Что именно Америка явилась поводом и центральной точкой такого «взрыва» — вполне естественно. Возможности открытого кризиса были очень малы, пока православные Церкви жили в своих соответствующих «мирах» в почти полной разобщенности. То, что происходило в одной Церкви, почти не имело никакого значения для других. Так, своеобразная греческая «автокефалия» 1850 г. рассматривалась как внутреннее греческое дело, а не как событие, имеющее экклезиологическое значение для всех Церквей. То же отношение преобладало и в других случаях — при развитии сложных церковных событий в Австро–Венгерской империи, «болгарском расколе», чисто административном «упразднении» русским правительством — не Церковью — древней грузинской «автокефалии» и т. д. Все это была политика, а не экклезиология.

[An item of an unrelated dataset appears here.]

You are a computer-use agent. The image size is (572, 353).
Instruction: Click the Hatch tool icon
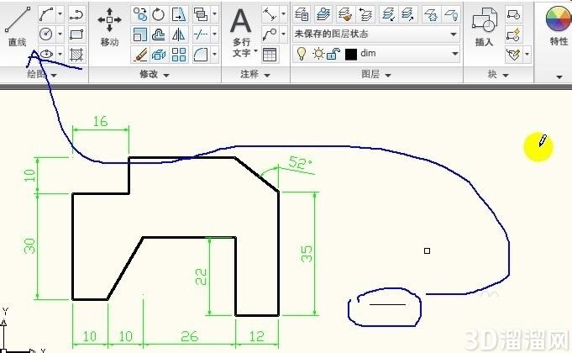click(76, 55)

Российское министерство иностранных дел, западные посольства в Стамбуле и Афинах, императорский двор в Вене, темные интересы и интриги Фанарских семей [35] были в эти времена более важным фактором в жизни православной Церкви, чем одинокие размышления о природе и сущности Церкви какого–нибудь Хомякова…
В Америке, однако, этому положению суждено было дойти до «момента проявления истины». Здесь, в главном центре православной «диаспоры», православной миссии и свидетельства на западе, экклезиологический вопрос по преимуществу — вопрос о природе и единстве Церкви, об отношении в ней канонического порядка и жизни, вопрос о подлинном значении и подлинных выводах из содержания самого термина православный, проявился наконец как жизненный — не академический — вопрос. Здесь трагическое расхождение между различными пластами православного прошлого, многовековое отсутствие какого–либо серьезного экклезиологического размышления, отсутствие «общего мнения» проявились как поистине трагическая очевидность.

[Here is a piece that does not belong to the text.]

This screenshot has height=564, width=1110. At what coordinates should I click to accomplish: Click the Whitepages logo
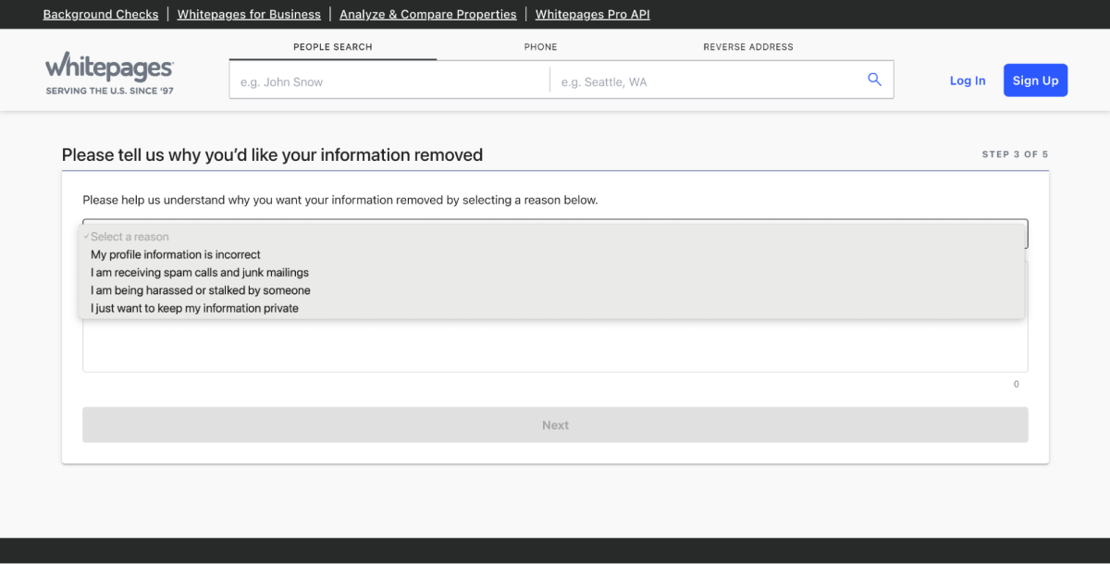[x=109, y=73]
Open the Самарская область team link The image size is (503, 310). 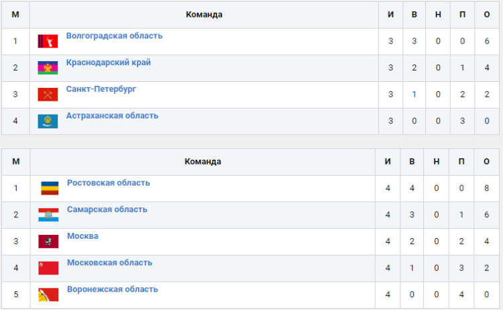click(x=107, y=209)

Во–первых, положение в Америке выявило гипертрофию национального принципа, его практически полное разобщение с «сущностной» экклезиологией. Национальный принцип, в ином экклезиологическом контексте и в связи с подлинным каноническим преданием явившийся действительно принципом единства и таким образом приемлемой формой выявления Церкви («в одном месте одна Церковь»), в Америке явился как раз обратным: принципом разделения, выражением порабощения Церкви разделениям «сего мира». Если в прошлом Церковь объединяла и даже создавала нацию, здесь национализм разделял Церковь и стал таким образом настоящим отрицанием, карикатурой своей собственной изначальной функции. Это reductio ad absurdum прежде положительного и приемлемого принципа может наилучшим образом быть показано на примере Церквей, в «Старом Свете» бывших свободными от «национализма». Возьмем, например, Антиохийский патриархат, никогда не имевший никакого националистического «лица», сравнимого с русской или сербской Церквами: довольно парадоксальным образом «распространение», почти спорадическое, этого Патриархата в «Новом Свете» создало мало–помалу «национализм» sui generis [36], во всяком случае национализм «юрисдикционной личности».

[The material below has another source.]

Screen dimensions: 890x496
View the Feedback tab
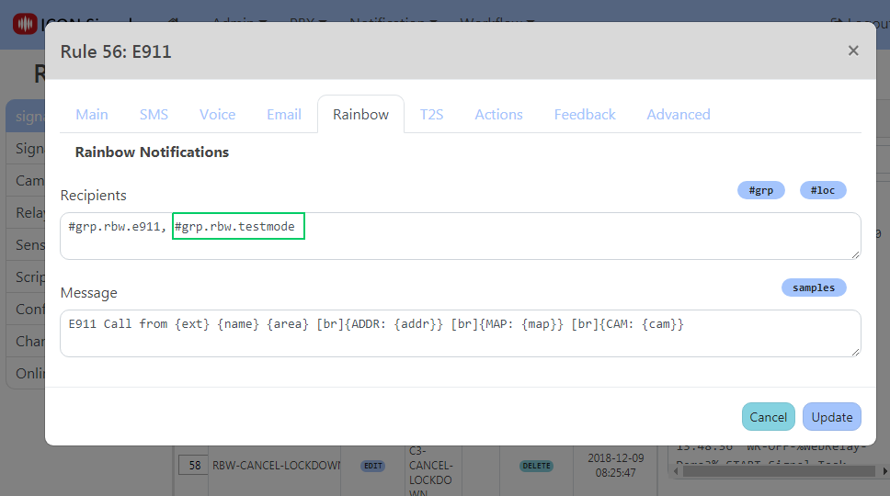[585, 115]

В Америке национальный принцип вылился во что–то совершенно новое и беспримерное: каждая «национальная» Церковь претендовала теперь de facto на вселенскую юрисдикцию на основе национальной «принадлежности». В «Старом Свете» даже в апогее церковного национализма богатые и могущественные русские монастыри на Афоне никогда не оспаривали юрисдикцию Вселенского патриарха, так же как и очень многочисленные греческие приходы южной России не оспаривали юрисдикции русской Церкви; что касается русского прихода в Афинах, он и сейчас состоит в юрисдикции греческой Церкви. Каков бы ни был их внутренний национализм, все Церкви знали свои пределы. Мысль о том, что эти пределы чисто национальные, что каждый русский, грек, серб или румын принадлежит своей Церкви, где бы он ни жил, и что ipso facto [37] каждая национальная Церковь имеет канонические права повсюду — есть таким образом новая мысль, поистине результат reductio ad absurdum. Появились даже «Церкви в изгнании», с «территориальными» титулами епископов и епархий; появились национальные продолжения несуществующих Церквей; появились, наконец, иерархия, богословие, даже духовность, защищающие все это как нечто вполне нормальное, положительное и желательное.